*** Block opens ***
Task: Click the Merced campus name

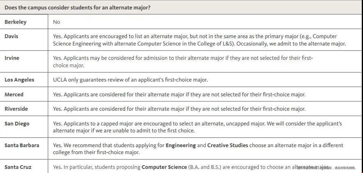Action: [14, 94]
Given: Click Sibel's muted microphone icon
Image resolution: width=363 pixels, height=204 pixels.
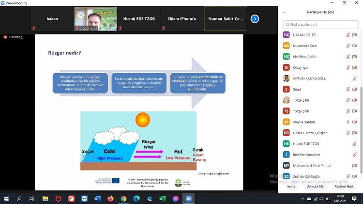Looking at the screenshot, I should coord(348,89).
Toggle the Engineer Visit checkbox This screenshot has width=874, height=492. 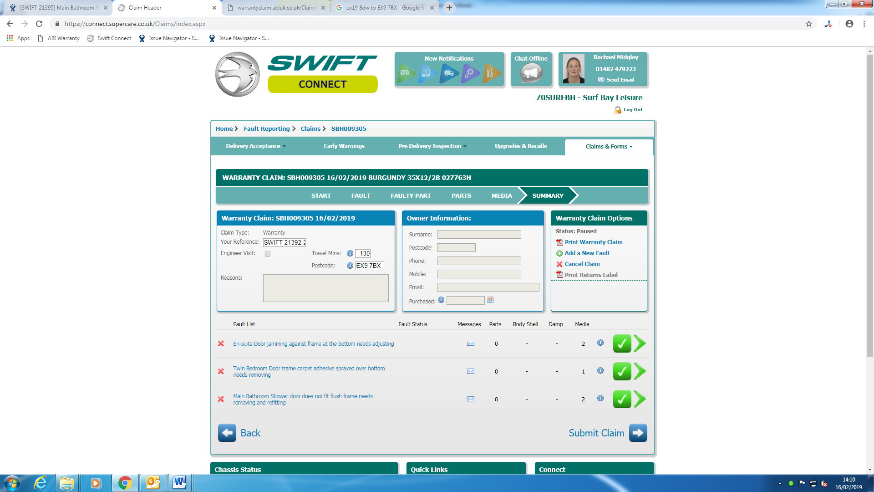[268, 254]
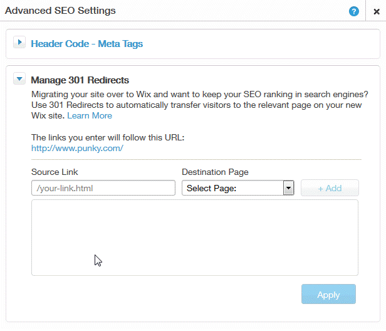Open the help question mark icon
The height and width of the screenshot is (331, 386).
tap(354, 11)
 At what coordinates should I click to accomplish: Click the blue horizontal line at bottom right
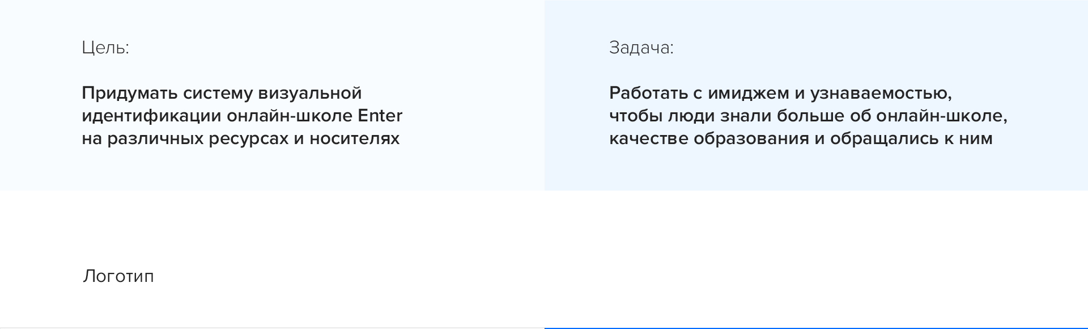click(x=816, y=328)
*** Block closes ***
(AIM OF THE TASK) The lines needed are those from the one containing "At what coordinates" through the end of the listing, given again word for word and without any picture.

(EXERCISE ANSWER)
 At what coordinates should I click to accomplish: Click the blue horizontal line at bottom right
click(x=816, y=328)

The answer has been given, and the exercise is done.